2 – Lack of BI strategy: Devising a suitable strategy before adopting a solution is crucial as confusion may lead to the failure of the adoption.

3 – Lack of training and execution: Leaders need to be equipped with proper knowledge and tools to efficiently and effectively carry out the BI process.

4 – Organization’s focus: Organization should function on clear focus points to avoid confusion and inefficiencies.

5 – Leadership commitment: Leadership team should be dedicated, and their interests should be well inter-wined with the goals of the company.

6 – Lack of BI impact: The business must utilize the full potentials of the BI process to achieve growth in the long run.

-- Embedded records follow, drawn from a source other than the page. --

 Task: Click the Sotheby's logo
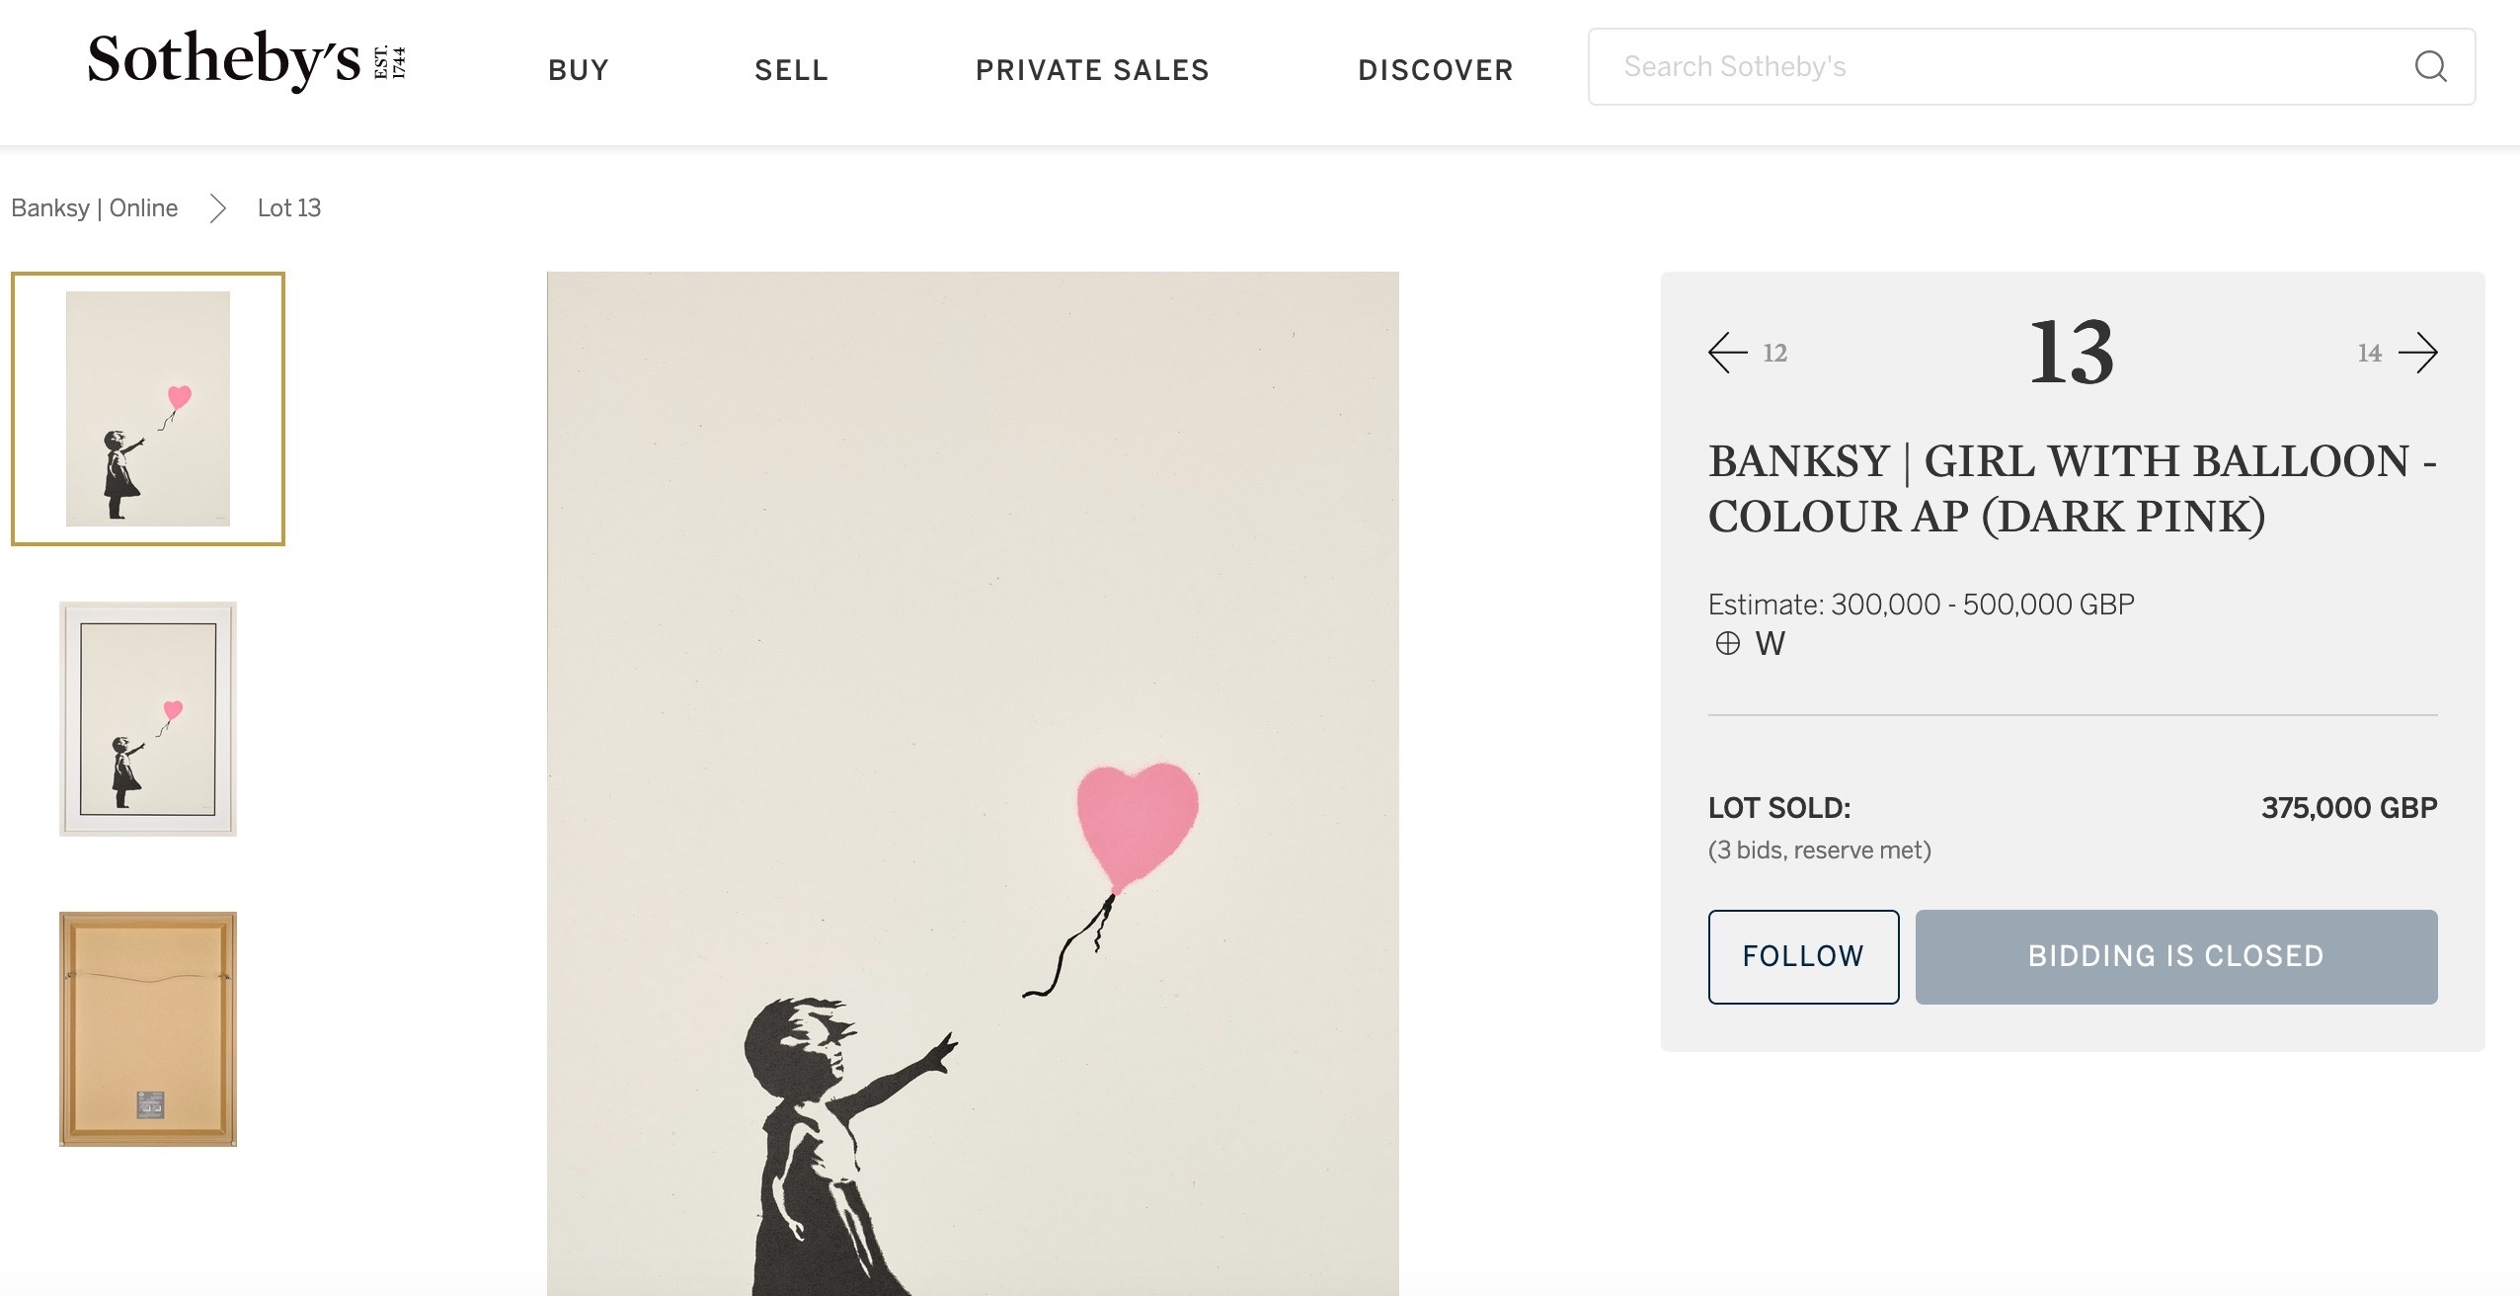pyautogui.click(x=247, y=60)
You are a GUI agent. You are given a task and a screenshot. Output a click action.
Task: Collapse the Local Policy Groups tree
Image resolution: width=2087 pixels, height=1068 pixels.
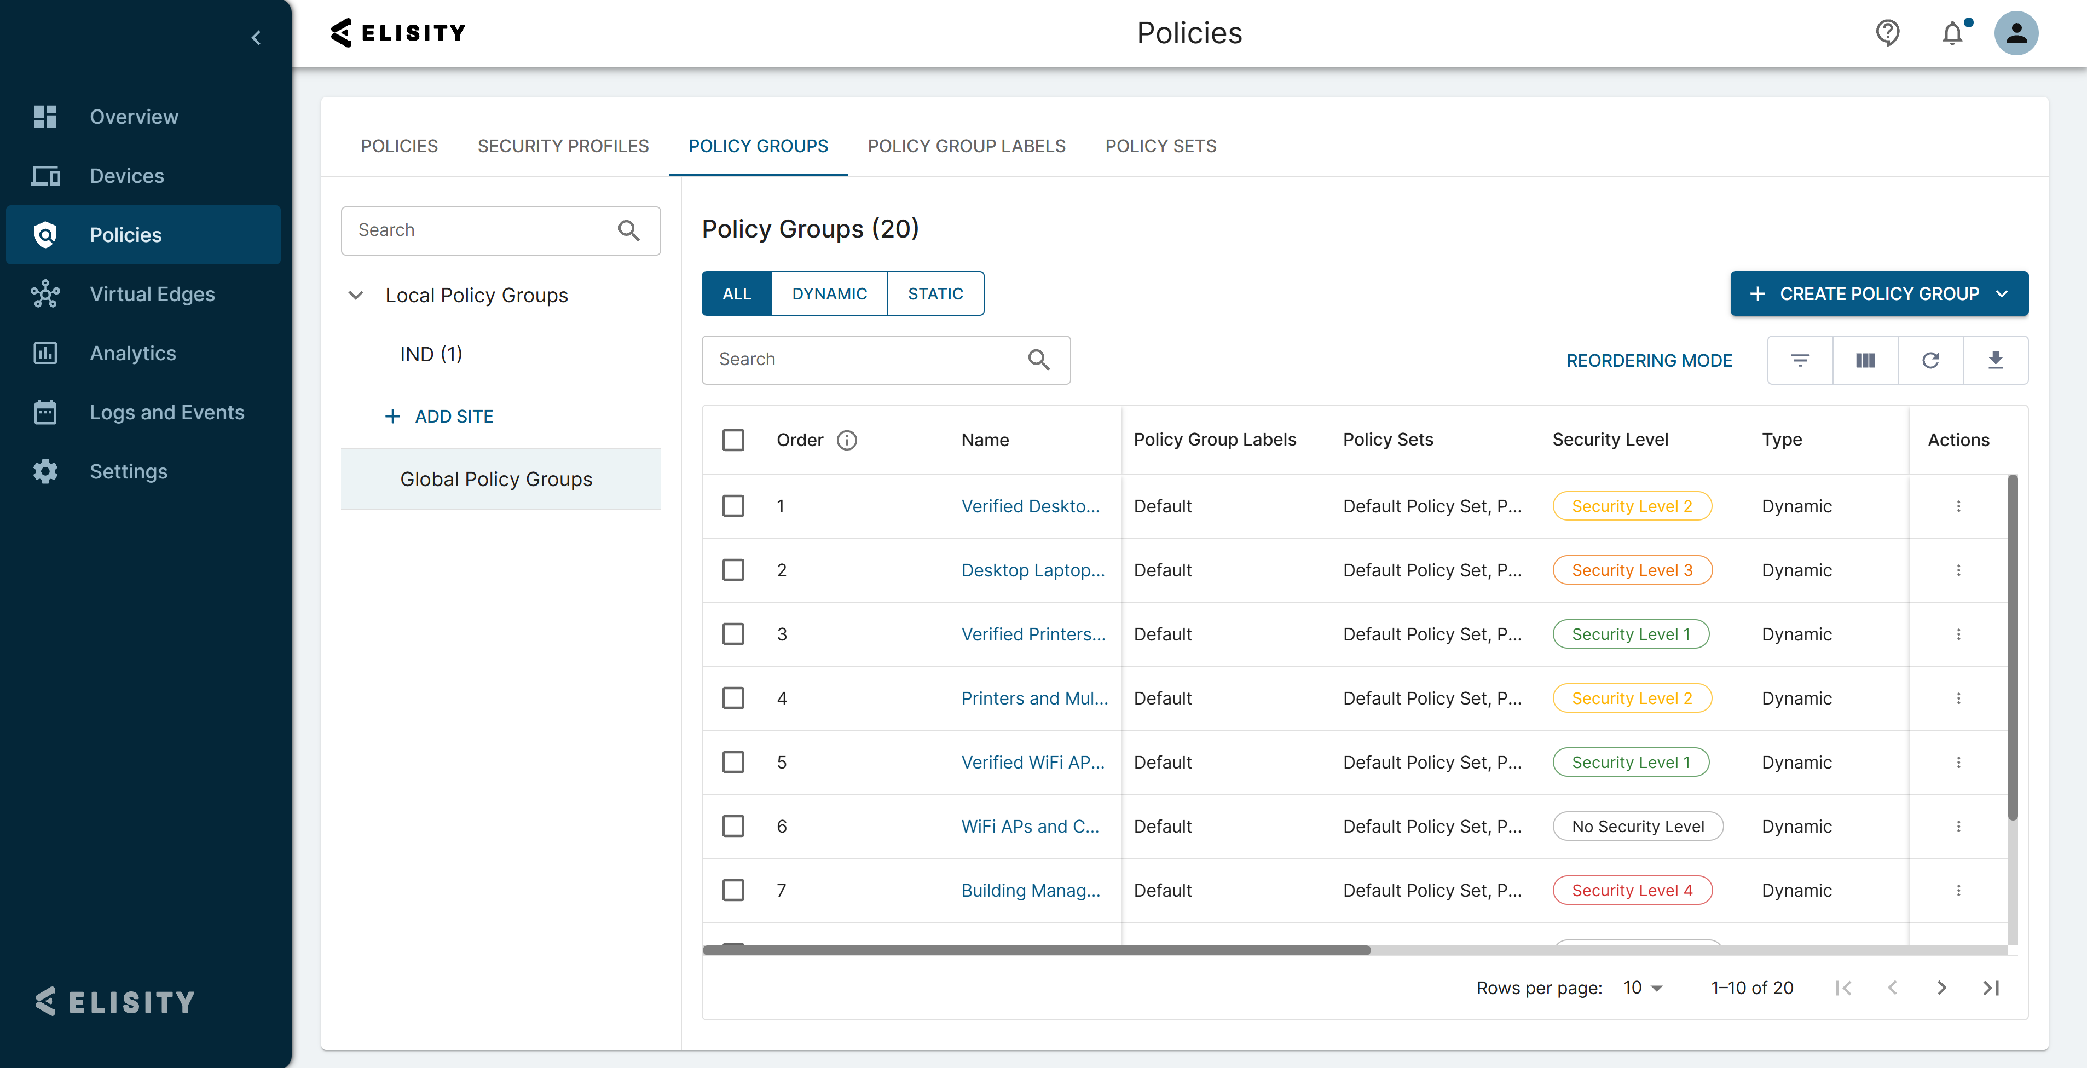tap(356, 295)
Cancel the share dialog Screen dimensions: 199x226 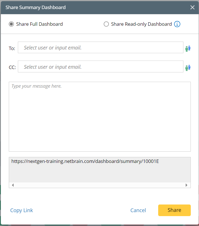[138, 210]
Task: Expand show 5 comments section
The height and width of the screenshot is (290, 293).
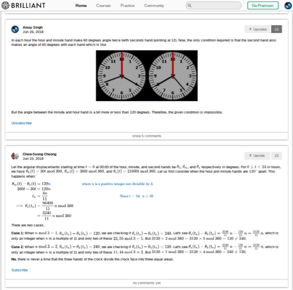Action: [x=147, y=136]
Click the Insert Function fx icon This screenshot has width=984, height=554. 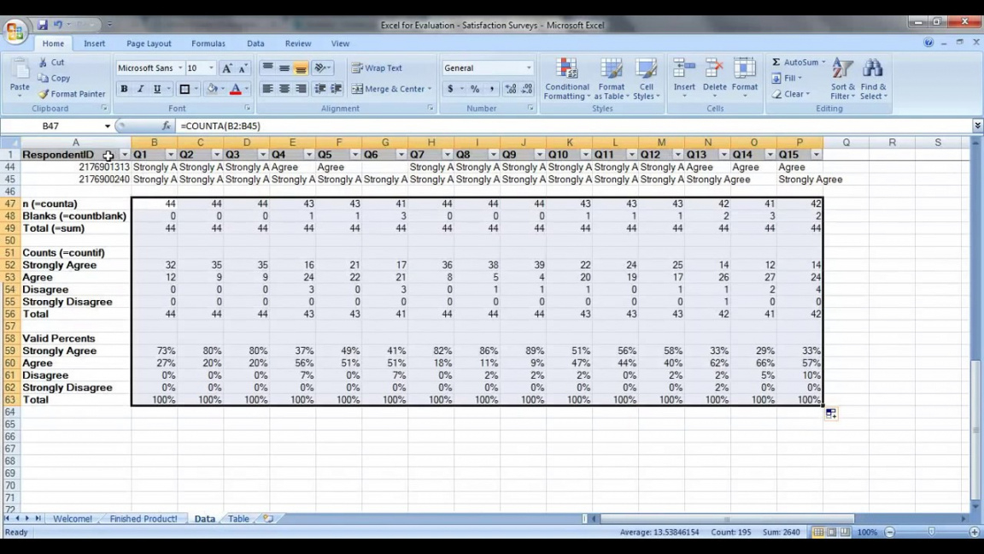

Though many things have changed, one thing remains constant in the IT world, that is GIGO (Garbage In Garbage Out), so if any organization is not having accurate data, irrespective of whatever effort we put in, the progress to the next maturity level remains a distant dream.

5. How can CONCAT help?

Concat Team has identified this as one of the promising technology of the future. We are one of the best HR Shared Services and business intelligence companies having capable partners along with creative resources and thoughtful consultants. A combination of such types of trio can help our customers to incubate the idea and build the right BI strategy and objective to draw and get the early return on Investment. Some of the situations which can be catered to by using BI are-

1 – Monitoring business performance or other types of metrics;

2 – Supporting decision-making and strategic planning;

3 – Evaluating and improving business processes;

4 – Giving operational workers useful information about customers, equipment, supply chains, and other elements     of business operations; and

5 – Detecting trends, patterns, and relationships in data.